Вот перед нами выводы всех троих участников следствия при анализе перифраза из Гейне, найденного на стене подвала, где убита Царская Семья, и, без сомнения, понимаемого всеми как приговор Государю, сделанный мстительной зловещей рукой цареубийцы.
Вильтон: «Еврей с черной, как смоль, бородой, прибывший, по-видимому, из Москвы с собственной охраной, к моменту убийства в обстановке крайней таинственности, — вот вероятный автор надписи, сделанной после убийства и ухода «латышей», занимавших полуподвальное помещение, последние были на это по своему низкому умственному развитию совершенно неспособны. Во всяком случае, тот, кто сделал эту надпись, хорошо владел пером (или, точнее, карандашом). Он позволил себе каламбур с именем Царя (Belsatzar вместо Balthazar), монарх этот расположением евреев не пользовался, хотя зла пленным евреям не причинял. Понятен намек на Библию. Николай тоже зла евреям не сделал, их было много среди подданных, но он их не любил: то был в глазах Израиля грех смертный. И ему устроили самую тяжкую смерть — быть убитым своими» (Романова А.Н. Я, Анастасия Романова. — М., 2002).
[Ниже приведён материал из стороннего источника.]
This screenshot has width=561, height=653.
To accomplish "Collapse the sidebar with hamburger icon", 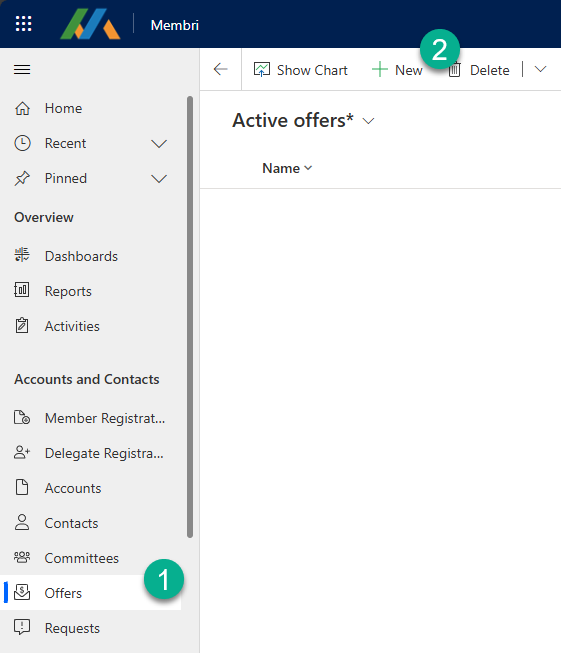I will (22, 70).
Этой последней фразой Вильтон ясно указывает на заведомый подлог: евреи устроили так, чтобы цареубийство выглядело как дело русских рук.
Дитерихс: «Валтасар был в эту ночь убит своими подданными», — говорила надпись, начертанная на стене комнаты расстрела и проливавшая свет на духовное явление происшедшей в ночь с 16 на 17 июля исторической трагедии. Как смерть халдейского царя определила собой одну из крупнейших эр истории — переход политического господства в Передней Азии из рук семитов в руки арийцев, так смерть бывшего Российского Царя намечает другую грозную историческую эру — переход духовного господства в Великой России из области духовных догматов Православной эры в область материализованных догматов социалистической секты» (Дитерихс М.К. Убийство Царской Семьи и членов Дома Романовых на Урале. — Владивосток, 1922). Дитерихс, цитируя строку из Гейне, еще более отчетливо, чем Вильтон, выразил мысль о еврейском замысле этого преступления, указав на его духовную сущность.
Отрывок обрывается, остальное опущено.